Casoli. I sindacati del trasporto pubblico: stalli riservati ai bus occupati dalle auto
CASOLI. Il problema della scarsa sicurezza della strada statale 84 che attraversa il centro di Casoli gli autisti Tua e i sindacati lo avevano già sollevato del marzo 2022 e riportato sotto i riflettori - in particolare gli autisti - a novembre 2023. Ora stanchi di non avere risposte, di vedere gli stalli riservati ai bus occupati dalle auto, di dover far scendere e salire i ragazzi e gli utenti non in sicurezza lungo la strada, di continuare ad avere problemi nelle manovre si sono rivolti al prefetto di Chieti, Gaetano Cupello, e al capo di gabinetto Martina Iurescia, Rocco Giardini (Filt-Cgil), Massimo Masciangelo (Fit-Cisl), Antonio La Caprara (Uil trasporti) e Antonio Fanaro (Faisa-Cisal) inviando una lettera in cui chiedono un intervento. «Ci sono motivi di sicurezza in ballo», sottolineano i sindacati accanto agli autisti della Tua che svolgono il servizio nel territorio di Casoli o che lo attraversano ogni giorno. «Sotto accusa la strada che collega la piazza al Foro Boario (nuovo terminal bus) e la statale 84 occupata da auto che sostano in modo selvaggio occupando lo spazio correttamente segnalato, destinato alla fermata degli autobus in transito compromettendo la sicurezza del regolare svolgimento del servizio e le operazioni di discesa e di salita dell’utenza. Problemi che diventano enormi nelle ore di punta delle 8, delle 13.30».

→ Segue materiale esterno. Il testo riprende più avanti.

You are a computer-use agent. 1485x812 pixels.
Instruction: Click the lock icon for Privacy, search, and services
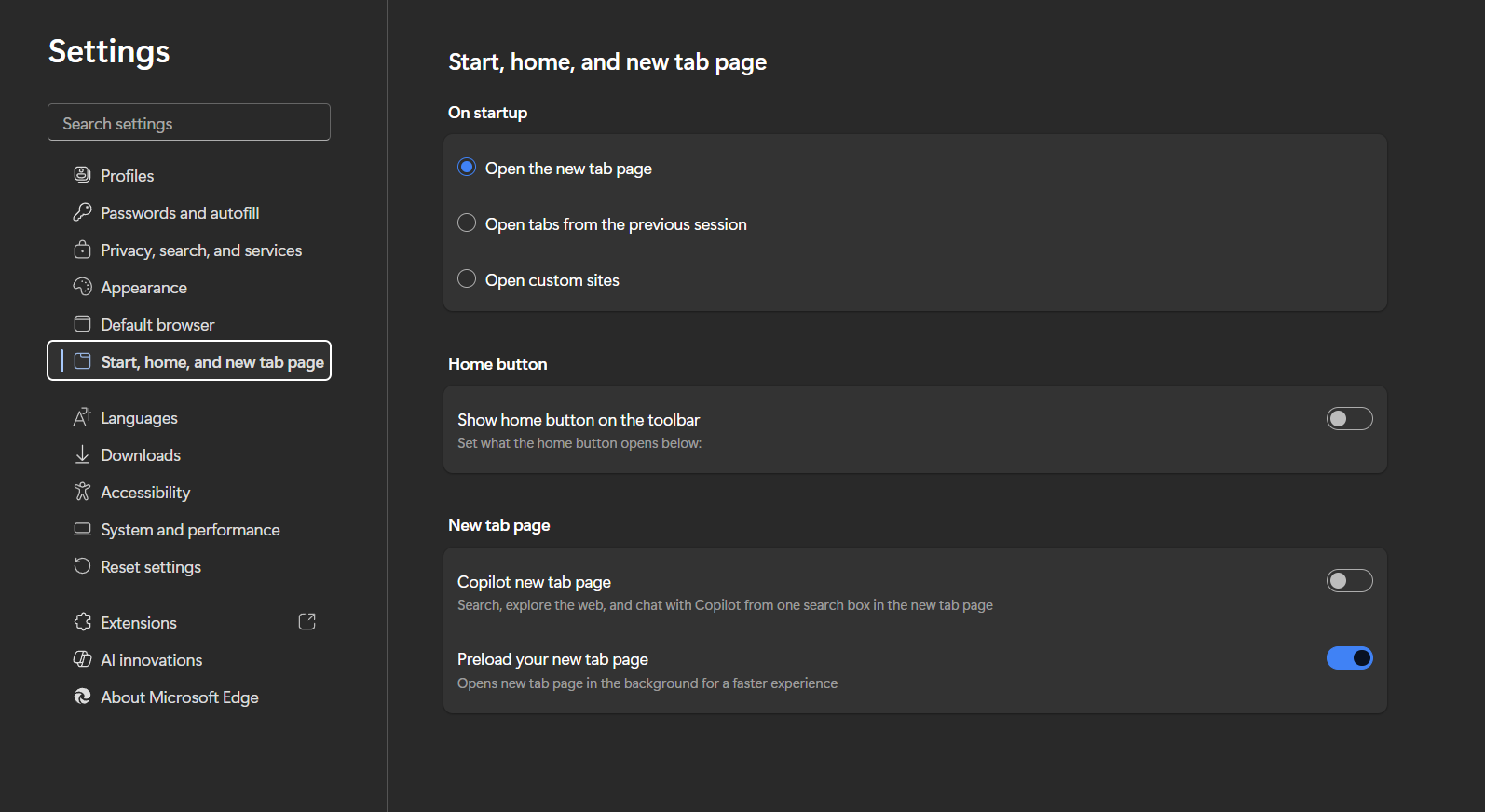pos(82,250)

I sindacati ricordano nella lettera che segnalazioni al Comune e alle forze dell’ordine per chiedere un intervento erano state fatte ma, scrivono «ad oggi nulla è stato fatto per risolvere le criticità»: da qui la richiesta di intervento del prefetto. «La tutela della sicurezza è inderogabile ed in quanto tale dev’essere interesse di tutti», scrivono i sindacalisti, «utenti, alunni del De Petra, autisti, automobilisti. Occorre un intervento per migliorare le condizioni della strada a tutela della sicurezza». (t.d.r.)